Wednesday, February 10, 2016

Brain Surgery

Dear Governor Ducey, 

A fundamental element of the dissolution of support for Higher Ed comes is the attack on the Liberal Arts of which Creative Writing, which I teach, is definitely a part. I do love to teach creative writing but sometimes I wish I could teach lessons that have a more palpable outcome. Teaching someone to ride a bike is awesome. You run. They pedal.  You run. They pedal. You let go. They fall. Rinse. Repeat until you let go and they ride on without you. I like to teach my kids how to read. How to cook. I would like to teach brain surgery or mushroom identification. It’s obvious how they turn out. Patient lives! Good job. Mushroom tastes good and patient lives! Another good job.
            Teaching writing is more nebulous. I tell the students as much concrete information as I can. I show them Brian Doyle’s essay “Leap.” Doyle describes two people jumping out of the window of the Twin Towers on 9-11. I read this sentence aloud as I walk the steps as if in on a floor in an office with windows looking onto Liberty Street: “Maybe they didn't even reach for each other consciously, maybe it was instinctive, a reflex, as they both decided at the same time to take two running steps and jump out the shattered window, but they did reach for each other, and they held on tight, and leaped.”
            I stop at what would be the edge of the windowsill.

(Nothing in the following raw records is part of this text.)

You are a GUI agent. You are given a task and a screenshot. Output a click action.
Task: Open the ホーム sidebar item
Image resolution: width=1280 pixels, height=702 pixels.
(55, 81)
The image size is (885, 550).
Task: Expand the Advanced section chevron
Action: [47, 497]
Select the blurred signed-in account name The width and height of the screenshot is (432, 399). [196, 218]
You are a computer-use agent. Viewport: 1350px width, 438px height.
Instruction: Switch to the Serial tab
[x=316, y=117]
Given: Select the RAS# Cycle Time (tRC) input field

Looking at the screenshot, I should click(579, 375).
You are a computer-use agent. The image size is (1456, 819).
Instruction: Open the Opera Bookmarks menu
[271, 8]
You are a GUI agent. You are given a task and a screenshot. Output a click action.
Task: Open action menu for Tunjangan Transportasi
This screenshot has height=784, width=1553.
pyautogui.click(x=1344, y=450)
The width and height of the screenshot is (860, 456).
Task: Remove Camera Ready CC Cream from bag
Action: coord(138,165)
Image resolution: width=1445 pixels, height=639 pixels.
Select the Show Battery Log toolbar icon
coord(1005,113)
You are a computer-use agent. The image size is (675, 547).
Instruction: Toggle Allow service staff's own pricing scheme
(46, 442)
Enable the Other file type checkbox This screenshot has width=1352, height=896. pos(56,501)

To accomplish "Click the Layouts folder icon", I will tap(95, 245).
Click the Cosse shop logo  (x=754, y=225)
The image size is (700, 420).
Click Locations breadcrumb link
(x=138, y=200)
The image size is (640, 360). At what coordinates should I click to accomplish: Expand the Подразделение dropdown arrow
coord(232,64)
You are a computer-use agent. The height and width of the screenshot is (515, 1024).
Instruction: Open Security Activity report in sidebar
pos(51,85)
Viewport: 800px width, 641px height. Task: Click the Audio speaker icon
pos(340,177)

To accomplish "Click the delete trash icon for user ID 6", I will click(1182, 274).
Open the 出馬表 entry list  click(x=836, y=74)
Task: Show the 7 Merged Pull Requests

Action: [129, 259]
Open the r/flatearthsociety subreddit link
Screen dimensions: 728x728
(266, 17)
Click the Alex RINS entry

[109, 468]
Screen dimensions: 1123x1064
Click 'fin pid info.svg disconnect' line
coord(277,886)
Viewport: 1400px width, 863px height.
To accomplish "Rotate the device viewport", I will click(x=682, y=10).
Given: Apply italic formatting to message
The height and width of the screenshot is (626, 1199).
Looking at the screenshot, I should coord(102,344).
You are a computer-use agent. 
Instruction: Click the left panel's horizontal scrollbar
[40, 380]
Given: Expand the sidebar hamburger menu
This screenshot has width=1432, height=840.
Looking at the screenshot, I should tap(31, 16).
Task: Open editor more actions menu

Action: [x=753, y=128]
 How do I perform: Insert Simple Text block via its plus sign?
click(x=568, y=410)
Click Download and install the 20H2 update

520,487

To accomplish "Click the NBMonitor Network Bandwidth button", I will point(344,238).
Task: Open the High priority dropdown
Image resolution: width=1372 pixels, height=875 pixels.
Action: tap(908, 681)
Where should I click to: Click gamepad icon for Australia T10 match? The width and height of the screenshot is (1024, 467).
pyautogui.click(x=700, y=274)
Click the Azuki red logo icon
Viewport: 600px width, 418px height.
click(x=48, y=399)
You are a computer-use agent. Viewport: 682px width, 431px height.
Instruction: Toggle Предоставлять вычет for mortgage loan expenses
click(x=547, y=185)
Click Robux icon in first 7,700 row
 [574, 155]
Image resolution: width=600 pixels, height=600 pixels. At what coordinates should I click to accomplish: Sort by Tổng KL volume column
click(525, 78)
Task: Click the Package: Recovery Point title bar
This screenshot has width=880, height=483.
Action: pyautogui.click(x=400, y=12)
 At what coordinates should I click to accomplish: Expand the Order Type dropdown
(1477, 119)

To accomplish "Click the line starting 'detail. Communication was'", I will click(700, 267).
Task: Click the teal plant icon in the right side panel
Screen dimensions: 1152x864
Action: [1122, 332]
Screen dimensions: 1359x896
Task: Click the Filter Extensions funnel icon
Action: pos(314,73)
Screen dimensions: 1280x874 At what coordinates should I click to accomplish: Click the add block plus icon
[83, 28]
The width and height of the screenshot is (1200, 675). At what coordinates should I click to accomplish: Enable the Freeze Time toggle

I pause and then keep reading. I feel like if I can make their bodies imitate what they read on the page then they can put on the page what they want their readers to imagine other bodies to do. It’s not the same as teaching brain surgery where I can put my hand over theirs and guide the knife, but I hope I give them something palpable—something they can hold onto with those visible footsteps and audible breath.
            I was teaching Max to ski last Sunday. I screamed for him to slow down. He kept speeding up. I clicked my skis together, pointed my toes downhill and tried to catch up. I couldn’t. His head hit the ground first. I saw one ski fly off. Then the second. He was crying when I finally reached him.
            “I am not putting my skis back on. I hate skiing. I hate it I hate it.”
            “Come on,” I said. “Let’s try it again. If you do this run one more time, you will hate it less.”
            “I won’t. I won’t,” he repeated all the way up the chairlift and all the way back down the mountain.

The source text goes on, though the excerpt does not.